We are getting similar errors for Pulsar bookie and, hence, Pulsar and our core GD pods are in a Crashloop state. We haven't made any changes to the chart or deployment so it's not clear how there could suddenly be affinity issues preventing scheduling the pods. Nevertheless, the issue is making our GoodData deployments unusable due to the dependency on Pulsar. Are there any workarounds we can follow to get our clusters back up and running? Thanks for any help.
b
Hello Pete, it seems that this issue is not directly related to GD.CN deployment, but rather GKE issue. Based on
18 node(s) had volume node affinity conflict
msg it seems that you have GD.CN deployed in multiple availability zones. Based on
9 node(s) didn't match Pod's node affinity/selector
it can be assumed that you have dedicated nodes for your GD.CN installation. it could be that cluster auto-scaling got somehow broken and 4 worker nodes in cluster are in some bad shape, so it would be good to fix the cluster autoscaling and somehow heal the nodes with
ToBeDeletedByClusterAutoscaler
or
unintialized/not-ready
taints.
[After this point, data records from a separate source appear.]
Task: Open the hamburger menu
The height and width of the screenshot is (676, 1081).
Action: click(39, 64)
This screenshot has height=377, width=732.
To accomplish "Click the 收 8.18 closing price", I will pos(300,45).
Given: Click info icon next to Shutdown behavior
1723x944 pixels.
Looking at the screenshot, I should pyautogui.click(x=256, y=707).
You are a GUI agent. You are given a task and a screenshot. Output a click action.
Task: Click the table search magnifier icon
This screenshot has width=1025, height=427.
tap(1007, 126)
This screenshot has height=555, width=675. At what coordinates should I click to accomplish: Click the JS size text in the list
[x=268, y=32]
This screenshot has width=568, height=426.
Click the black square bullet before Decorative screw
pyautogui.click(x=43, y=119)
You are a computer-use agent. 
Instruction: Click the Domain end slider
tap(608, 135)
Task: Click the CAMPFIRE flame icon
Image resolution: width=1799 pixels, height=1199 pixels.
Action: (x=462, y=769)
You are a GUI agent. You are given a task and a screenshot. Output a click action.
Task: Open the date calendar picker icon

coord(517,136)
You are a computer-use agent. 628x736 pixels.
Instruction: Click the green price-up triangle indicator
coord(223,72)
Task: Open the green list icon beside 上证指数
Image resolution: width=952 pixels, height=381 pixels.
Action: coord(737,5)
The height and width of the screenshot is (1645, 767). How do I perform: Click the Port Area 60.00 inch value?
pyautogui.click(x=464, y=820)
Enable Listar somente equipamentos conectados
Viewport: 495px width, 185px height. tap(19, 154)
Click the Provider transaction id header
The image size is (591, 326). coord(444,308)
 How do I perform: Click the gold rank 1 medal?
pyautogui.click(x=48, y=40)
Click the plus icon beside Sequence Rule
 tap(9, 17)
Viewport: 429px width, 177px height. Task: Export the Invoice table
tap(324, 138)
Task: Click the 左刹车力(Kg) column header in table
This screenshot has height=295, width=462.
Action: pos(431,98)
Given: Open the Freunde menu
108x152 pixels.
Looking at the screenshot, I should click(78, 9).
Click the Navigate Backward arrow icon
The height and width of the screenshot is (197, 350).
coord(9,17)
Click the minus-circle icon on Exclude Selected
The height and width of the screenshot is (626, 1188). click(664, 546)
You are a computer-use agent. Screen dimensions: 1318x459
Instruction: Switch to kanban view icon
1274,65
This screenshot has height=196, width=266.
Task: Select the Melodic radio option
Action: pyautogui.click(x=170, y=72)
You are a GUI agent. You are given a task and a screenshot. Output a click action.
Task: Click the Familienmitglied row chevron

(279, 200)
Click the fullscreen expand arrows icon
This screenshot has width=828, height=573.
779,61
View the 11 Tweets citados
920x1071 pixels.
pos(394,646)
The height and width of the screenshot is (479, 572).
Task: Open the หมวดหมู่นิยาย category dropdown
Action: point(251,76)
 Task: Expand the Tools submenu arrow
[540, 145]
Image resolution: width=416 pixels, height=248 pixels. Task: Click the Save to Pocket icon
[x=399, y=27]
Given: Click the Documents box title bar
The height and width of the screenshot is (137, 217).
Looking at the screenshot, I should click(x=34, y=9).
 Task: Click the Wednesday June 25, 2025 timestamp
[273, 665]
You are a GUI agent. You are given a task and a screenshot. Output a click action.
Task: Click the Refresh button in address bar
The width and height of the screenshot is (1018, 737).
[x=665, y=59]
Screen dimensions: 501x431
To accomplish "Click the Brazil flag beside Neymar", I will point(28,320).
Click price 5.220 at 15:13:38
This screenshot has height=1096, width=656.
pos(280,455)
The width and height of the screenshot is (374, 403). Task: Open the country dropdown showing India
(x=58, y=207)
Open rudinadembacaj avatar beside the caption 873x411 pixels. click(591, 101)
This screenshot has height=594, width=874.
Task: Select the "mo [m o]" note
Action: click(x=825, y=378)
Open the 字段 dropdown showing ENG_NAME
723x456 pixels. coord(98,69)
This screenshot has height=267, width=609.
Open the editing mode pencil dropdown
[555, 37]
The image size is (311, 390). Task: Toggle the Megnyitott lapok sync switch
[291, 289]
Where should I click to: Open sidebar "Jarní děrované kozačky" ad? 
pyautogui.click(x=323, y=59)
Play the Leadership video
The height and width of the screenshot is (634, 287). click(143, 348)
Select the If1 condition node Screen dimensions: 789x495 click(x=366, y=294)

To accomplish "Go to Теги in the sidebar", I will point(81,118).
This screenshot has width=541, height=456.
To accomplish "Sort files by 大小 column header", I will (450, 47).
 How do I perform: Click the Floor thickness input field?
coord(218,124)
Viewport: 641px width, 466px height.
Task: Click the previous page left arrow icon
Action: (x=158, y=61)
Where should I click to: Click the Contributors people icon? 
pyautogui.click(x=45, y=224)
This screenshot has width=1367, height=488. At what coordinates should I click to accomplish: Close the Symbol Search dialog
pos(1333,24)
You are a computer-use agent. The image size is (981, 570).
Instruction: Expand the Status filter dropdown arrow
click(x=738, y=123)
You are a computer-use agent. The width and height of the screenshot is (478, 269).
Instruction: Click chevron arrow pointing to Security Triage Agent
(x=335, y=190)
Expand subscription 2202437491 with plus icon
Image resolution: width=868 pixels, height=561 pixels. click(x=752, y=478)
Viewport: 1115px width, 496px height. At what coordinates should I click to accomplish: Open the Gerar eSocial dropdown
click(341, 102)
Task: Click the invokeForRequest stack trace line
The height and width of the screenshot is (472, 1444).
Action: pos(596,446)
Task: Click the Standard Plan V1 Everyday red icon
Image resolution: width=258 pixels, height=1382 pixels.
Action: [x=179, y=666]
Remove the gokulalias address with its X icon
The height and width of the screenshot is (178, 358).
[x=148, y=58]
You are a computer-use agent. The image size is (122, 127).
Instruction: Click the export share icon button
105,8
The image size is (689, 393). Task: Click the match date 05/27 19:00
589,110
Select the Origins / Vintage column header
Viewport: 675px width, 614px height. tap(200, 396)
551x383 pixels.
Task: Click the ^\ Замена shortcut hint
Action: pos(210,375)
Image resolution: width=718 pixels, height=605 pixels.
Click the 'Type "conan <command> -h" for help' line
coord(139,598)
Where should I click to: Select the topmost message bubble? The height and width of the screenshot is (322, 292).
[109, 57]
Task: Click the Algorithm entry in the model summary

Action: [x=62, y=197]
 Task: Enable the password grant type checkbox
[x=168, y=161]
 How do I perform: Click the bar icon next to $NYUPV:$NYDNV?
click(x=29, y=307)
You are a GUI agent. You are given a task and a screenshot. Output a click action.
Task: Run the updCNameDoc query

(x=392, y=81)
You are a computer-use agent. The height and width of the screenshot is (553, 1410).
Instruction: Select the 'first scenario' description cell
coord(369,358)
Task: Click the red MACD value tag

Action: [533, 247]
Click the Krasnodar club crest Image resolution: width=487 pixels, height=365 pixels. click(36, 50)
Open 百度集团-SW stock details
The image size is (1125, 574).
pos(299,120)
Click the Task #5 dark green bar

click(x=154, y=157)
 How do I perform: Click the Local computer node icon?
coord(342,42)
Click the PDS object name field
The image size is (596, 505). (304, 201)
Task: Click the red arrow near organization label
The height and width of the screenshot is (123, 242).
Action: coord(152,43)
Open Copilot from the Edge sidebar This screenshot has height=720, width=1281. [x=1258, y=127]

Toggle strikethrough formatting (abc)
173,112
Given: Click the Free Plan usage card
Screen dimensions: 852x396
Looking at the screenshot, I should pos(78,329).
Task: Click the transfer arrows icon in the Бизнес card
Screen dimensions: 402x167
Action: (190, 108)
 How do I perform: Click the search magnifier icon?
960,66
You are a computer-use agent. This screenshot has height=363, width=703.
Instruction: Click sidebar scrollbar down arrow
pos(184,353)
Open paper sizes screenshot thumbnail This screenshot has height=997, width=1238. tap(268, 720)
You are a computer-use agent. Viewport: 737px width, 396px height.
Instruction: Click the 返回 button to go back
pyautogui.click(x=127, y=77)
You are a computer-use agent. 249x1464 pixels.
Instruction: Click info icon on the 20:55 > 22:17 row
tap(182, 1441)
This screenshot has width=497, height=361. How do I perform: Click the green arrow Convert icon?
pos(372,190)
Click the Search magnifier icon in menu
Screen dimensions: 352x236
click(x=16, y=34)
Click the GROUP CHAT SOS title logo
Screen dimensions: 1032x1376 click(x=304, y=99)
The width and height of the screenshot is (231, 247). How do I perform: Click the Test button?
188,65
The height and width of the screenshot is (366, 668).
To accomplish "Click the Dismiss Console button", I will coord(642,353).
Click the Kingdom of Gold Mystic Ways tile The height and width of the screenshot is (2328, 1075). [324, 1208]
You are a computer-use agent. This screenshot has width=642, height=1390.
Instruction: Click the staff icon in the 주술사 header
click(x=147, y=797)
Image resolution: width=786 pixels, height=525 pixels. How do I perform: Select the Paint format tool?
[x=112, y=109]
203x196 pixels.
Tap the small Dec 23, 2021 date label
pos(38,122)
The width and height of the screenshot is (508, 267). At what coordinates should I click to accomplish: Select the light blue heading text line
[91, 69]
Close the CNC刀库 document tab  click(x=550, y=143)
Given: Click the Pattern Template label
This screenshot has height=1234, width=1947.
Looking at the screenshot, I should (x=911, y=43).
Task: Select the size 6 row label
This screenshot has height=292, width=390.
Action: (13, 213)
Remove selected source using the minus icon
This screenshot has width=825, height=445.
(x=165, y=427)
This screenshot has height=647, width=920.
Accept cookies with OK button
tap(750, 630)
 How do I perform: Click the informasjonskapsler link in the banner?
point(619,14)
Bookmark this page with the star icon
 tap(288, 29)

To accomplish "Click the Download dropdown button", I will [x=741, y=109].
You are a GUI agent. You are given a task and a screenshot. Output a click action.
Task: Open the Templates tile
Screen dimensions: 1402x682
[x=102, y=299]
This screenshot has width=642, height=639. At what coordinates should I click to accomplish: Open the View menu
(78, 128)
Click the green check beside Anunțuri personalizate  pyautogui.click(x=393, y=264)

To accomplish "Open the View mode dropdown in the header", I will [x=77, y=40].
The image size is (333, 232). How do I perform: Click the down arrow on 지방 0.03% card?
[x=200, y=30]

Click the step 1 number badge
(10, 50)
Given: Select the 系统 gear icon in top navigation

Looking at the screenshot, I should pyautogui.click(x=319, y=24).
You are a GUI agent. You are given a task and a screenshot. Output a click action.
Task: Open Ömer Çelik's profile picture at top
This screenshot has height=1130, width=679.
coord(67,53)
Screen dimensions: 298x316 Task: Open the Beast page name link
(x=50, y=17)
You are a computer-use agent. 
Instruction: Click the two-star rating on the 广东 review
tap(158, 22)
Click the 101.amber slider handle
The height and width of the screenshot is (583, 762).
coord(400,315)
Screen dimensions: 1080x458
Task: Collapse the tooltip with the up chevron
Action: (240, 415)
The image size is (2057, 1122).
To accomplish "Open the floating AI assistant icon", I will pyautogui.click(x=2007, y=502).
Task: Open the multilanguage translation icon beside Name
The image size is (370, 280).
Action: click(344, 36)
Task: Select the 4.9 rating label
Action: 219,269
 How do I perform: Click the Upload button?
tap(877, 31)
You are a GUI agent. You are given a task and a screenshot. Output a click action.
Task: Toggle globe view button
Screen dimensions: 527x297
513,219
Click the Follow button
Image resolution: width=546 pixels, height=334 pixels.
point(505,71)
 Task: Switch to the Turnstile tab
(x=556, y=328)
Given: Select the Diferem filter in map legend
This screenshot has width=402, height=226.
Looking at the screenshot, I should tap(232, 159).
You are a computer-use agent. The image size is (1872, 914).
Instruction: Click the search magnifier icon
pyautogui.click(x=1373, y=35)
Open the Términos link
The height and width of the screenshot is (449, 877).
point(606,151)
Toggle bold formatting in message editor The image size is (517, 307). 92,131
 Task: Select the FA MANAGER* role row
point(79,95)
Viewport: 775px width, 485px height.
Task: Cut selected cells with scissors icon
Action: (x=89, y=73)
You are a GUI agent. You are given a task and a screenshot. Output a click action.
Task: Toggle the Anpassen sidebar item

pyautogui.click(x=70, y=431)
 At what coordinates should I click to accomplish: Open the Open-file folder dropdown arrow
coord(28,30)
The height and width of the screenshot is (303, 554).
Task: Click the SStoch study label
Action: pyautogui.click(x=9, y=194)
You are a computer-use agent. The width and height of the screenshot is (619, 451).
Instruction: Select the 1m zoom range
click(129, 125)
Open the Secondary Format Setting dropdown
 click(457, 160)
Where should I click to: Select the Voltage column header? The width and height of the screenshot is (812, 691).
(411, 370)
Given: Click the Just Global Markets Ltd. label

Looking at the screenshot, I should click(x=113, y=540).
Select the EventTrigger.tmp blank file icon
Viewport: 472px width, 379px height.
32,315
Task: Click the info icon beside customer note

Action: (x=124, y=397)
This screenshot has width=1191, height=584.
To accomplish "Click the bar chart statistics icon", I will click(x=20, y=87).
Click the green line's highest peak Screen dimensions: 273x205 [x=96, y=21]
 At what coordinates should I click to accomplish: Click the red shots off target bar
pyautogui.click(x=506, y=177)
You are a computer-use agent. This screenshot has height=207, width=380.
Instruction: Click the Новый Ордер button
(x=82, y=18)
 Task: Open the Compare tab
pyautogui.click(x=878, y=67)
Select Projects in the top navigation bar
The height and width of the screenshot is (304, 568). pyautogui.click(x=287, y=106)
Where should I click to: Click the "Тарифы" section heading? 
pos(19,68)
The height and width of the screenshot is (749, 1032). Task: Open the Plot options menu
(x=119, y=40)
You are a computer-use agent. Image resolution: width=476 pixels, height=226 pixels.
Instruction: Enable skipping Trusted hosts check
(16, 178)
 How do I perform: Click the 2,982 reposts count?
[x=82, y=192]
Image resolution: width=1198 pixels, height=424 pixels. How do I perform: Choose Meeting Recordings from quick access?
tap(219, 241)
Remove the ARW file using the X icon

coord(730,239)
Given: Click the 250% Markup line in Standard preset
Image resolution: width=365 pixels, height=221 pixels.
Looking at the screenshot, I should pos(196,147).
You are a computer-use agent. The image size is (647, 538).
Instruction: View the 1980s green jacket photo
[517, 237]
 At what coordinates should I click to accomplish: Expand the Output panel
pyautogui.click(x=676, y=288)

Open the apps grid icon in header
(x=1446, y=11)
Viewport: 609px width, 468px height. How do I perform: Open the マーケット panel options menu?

Is it correct that you deploy GD.CN in multiple availability zones and you are trying to pin GD.CN to specific GKE worker nodes? If yes, please first heal the kubernetes cluster (maybe with help from google support?) and ensure that all the worker nodes in the cluster are healthy.
p
Thank you, Boris. Investigating ...
To close this thread, it was an issue with the storage driver specific to our GCP clusters (with a misleading error message) that we resolved by enabling Google's own driver rather than the default k8s driver. A support ticket with Google helped resolve the issue. Thanks so much for pointing us in the right direction @Boris
b
Thanks for sharing the resolution Pete!